# BLU10 - Learning Notebook - Part 2 of 3 - Rating Matrix

In [1]:
import numpy as np
import pandas as pd
import scipy as sp

from scipy.sparse import random, coo_matrix, lil_matrix, dok_matrix, csr_matrix, csc_matrix

# 1 Creating a ratings matrix

We come back to our framework, and we now focus on the base model, which only considers the interactions between users and items:

![Recommender Sytems Framework](./media/recommender_systems_framework_base.png)

This basic model is the foundation of every RS and gives rise to the Ratings Matrix $R$. 

## 1.2 Types of data

Different types of interactions between users and items can manifest the user's opinion about an item in different ways.

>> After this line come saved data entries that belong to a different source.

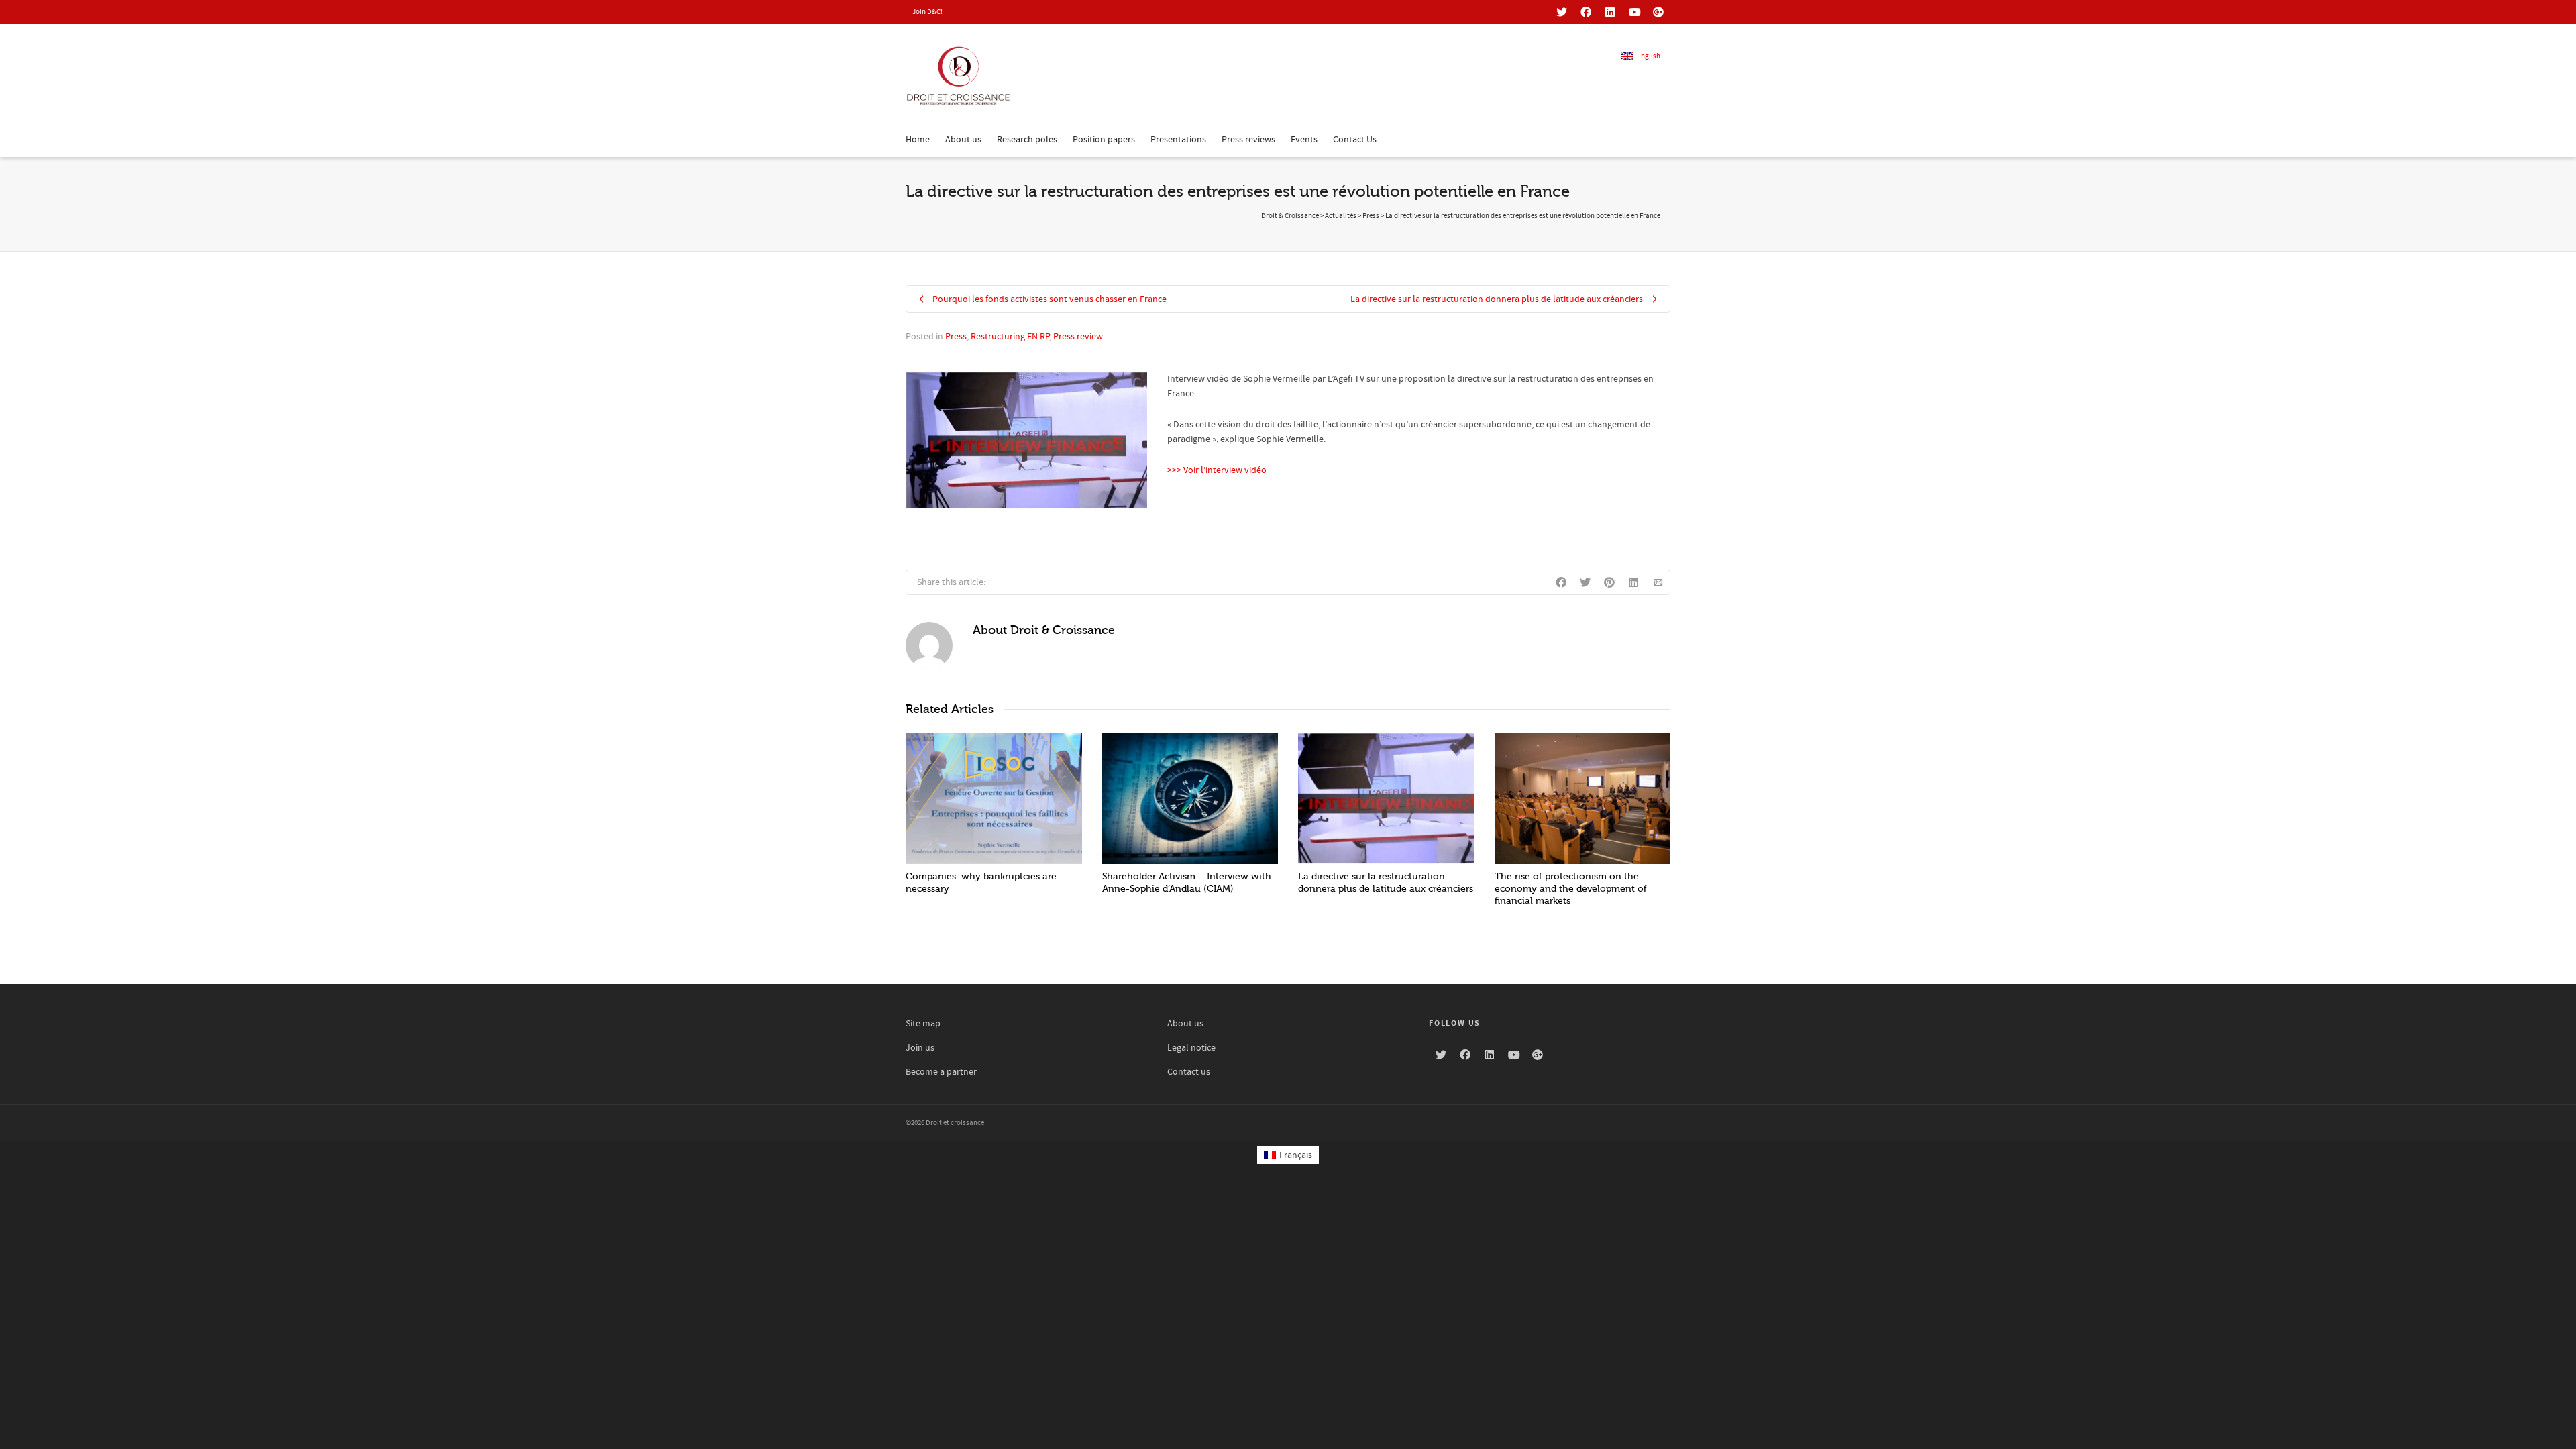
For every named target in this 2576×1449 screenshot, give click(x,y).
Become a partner (941, 1072)
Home (918, 139)
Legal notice (1191, 1048)
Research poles (1027, 139)
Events (1304, 139)
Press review (1078, 337)
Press (956, 337)
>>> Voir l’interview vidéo (1217, 470)
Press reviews (1248, 139)
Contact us (1188, 1072)
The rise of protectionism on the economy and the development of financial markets (1571, 888)
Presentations (1178, 139)
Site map (923, 1024)
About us (963, 139)
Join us (920, 1048)
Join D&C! (927, 12)
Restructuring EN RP (1010, 337)
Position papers (1104, 139)
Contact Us (1355, 139)
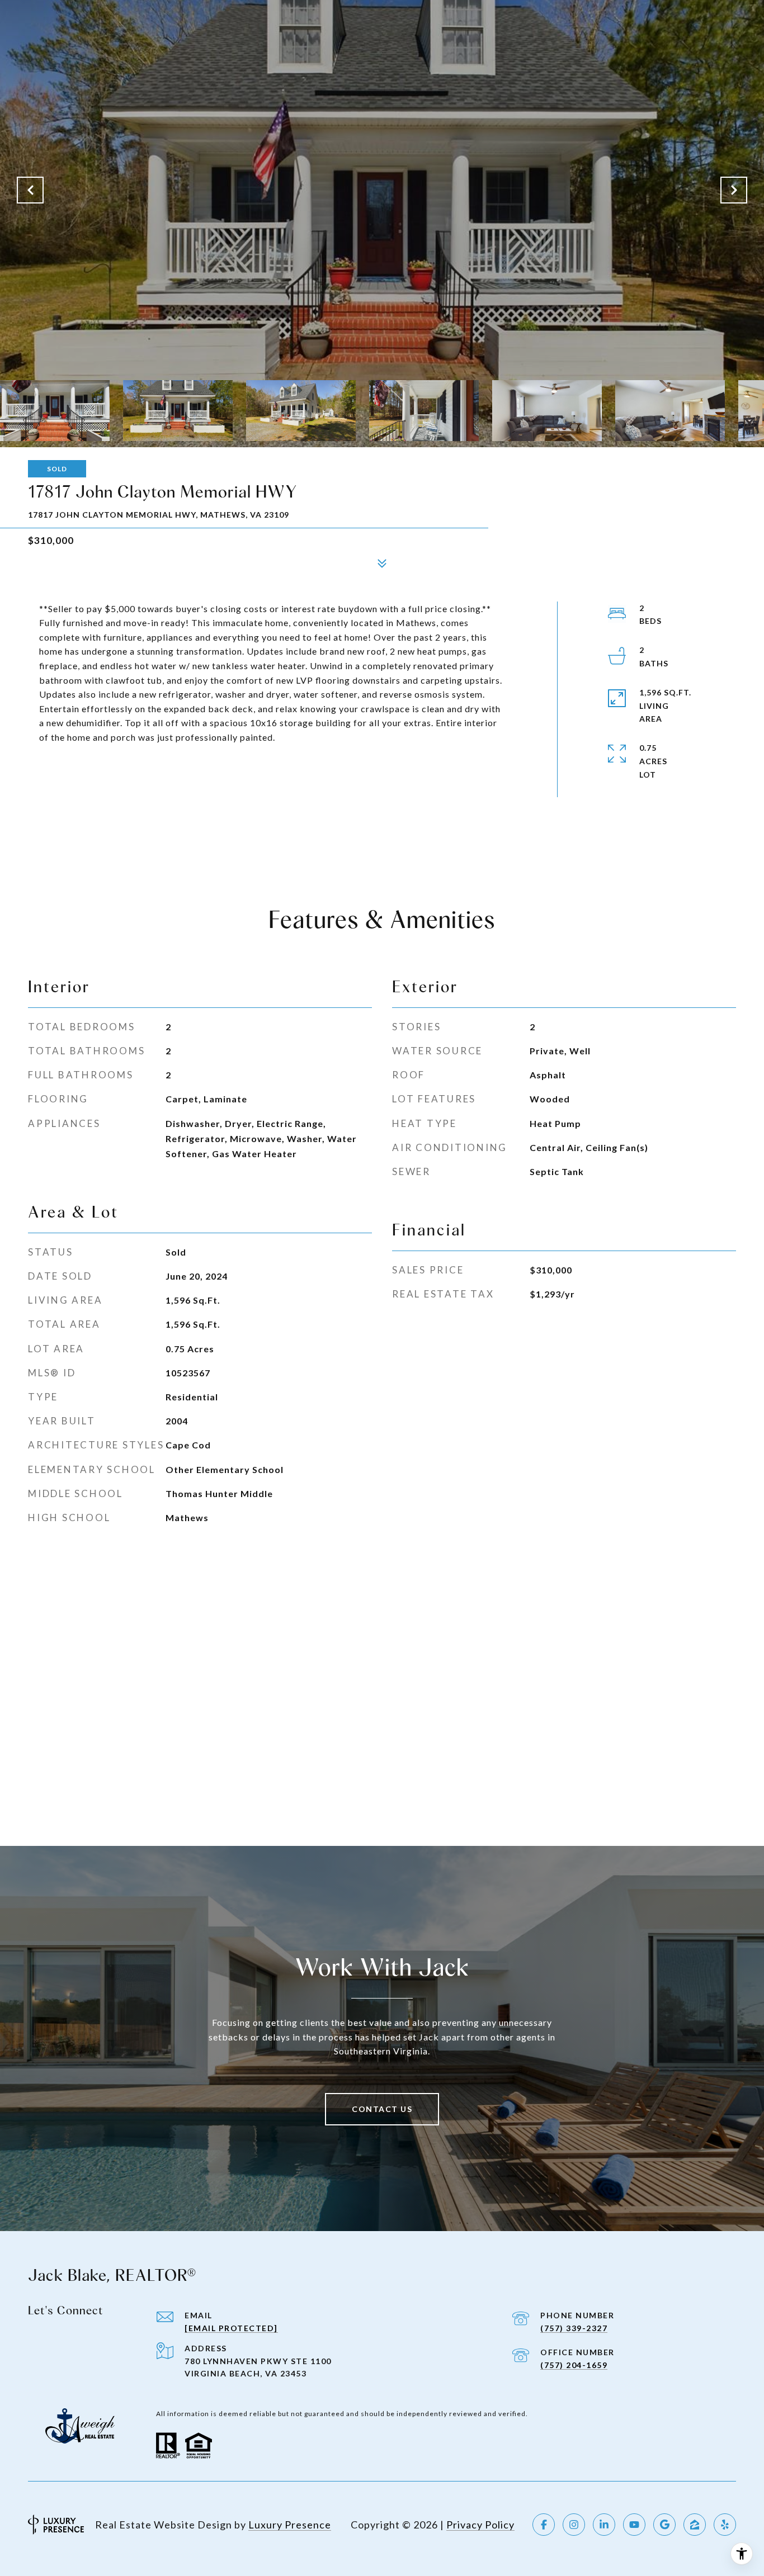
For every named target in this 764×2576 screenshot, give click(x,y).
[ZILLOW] (694, 2524)
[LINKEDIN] (604, 2524)
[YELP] (725, 2524)
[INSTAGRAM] (574, 2524)
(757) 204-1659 (573, 2365)
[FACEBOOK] (543, 2524)
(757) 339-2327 (573, 2328)
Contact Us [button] (382, 2109)
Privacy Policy (480, 2524)
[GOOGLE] (664, 2524)
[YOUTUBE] (634, 2524)
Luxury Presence (289, 2524)
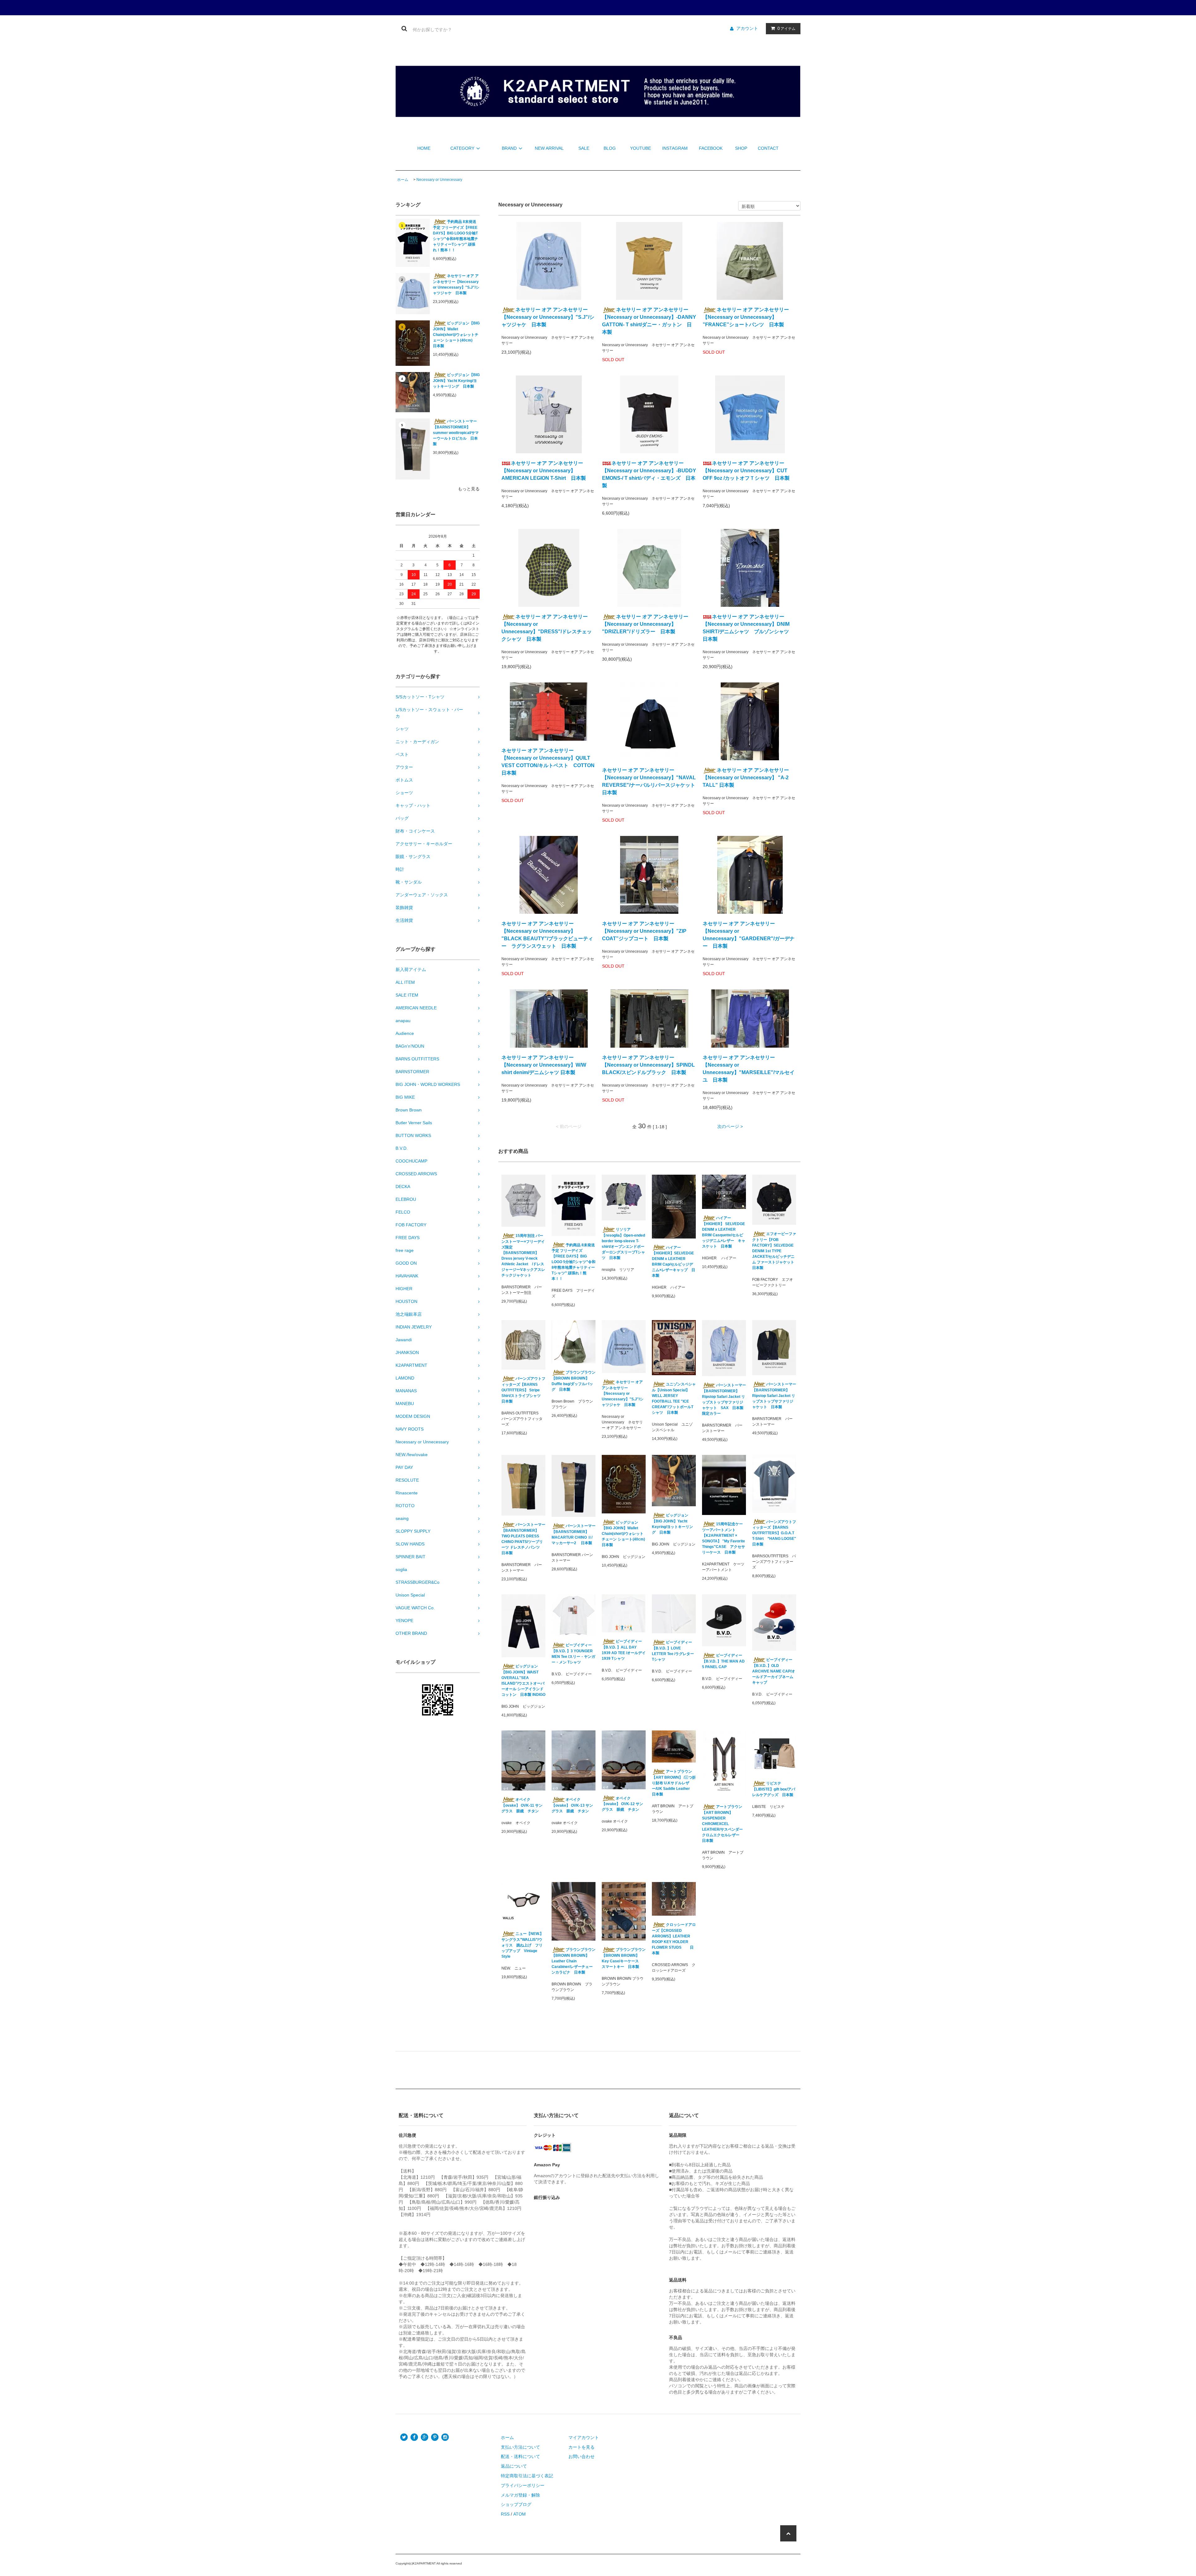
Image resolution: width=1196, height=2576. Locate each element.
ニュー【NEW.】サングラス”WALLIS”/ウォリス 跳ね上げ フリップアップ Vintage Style (522, 1945)
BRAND (509, 148)
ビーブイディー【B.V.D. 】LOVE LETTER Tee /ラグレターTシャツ (673, 1651)
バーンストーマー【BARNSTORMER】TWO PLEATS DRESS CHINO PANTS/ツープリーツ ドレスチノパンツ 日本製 (523, 1538)
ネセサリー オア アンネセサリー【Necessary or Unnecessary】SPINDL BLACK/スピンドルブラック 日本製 (648, 1065)
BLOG (610, 148)
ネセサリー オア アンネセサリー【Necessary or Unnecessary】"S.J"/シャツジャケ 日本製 (456, 284)
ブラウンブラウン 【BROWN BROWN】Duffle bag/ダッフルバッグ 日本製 (574, 1381)
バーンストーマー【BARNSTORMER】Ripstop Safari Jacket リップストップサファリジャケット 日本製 (774, 1395)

### Explicit and implicit feedback

Feedback is said to be explicit when provided by the user and implicit if inferred based on user actions (e.g., clicks).

Implicit feedback usually takes the form of unary data {0,1},

### Rating scale

We write $S$ the set of possible ratings. For example, in 1-5 stars rating system $r_{u, i} \in S = \{1, 2, 3, 4, 5\}$.

| Type of data    | Description                          | Rating scale (examples) | Explicit/Implicit |  
|-----------------|--------------------------------------|-------------------------|-------------------|
| Numeric         | Continuous ratings                   | $S = [1, 5]$            | Explicit          |
| Ordinal         | Ordered categories                   | $S = \{1, 2, 3, 4, 5\}$ | Explicit          |
| Binary          | Good or bad  (e.g., Upvote/Downvote) | $S = \{-1, 1\}$         | Explicit          |
| Unary           | User action  (e.g., Click, Purchase) | $S = \{1\}$             | Implicit          |
*Table 1: Different types of data and rating scales*

## 1.3 Ratings matrix

Consider the following ratings matrix $R$, with $S = \{1, 2, 3, 4, 5\}$:

$$\begin{bmatrix}1 &  & 2\\ 1 & 5 & \\  & 2 & 1\end{bmatrix}$$

## 1.4 Representing vectors

Let's go bit by bit, starting with the first row of the matrix, corresponding to:

$$\begin{bmatrix}(Ana, Bananas) & (Ana, Water) & (Ana, Milk)\end{bmatrix}$$

To clarify, $I_{Ana} = \{Bananas, Milk\}$ and $(Ana, Water) \notin R'$. Right?

At the core of Numpy is the homogeneous (i.e., all elements of the same type) n-dimensional array.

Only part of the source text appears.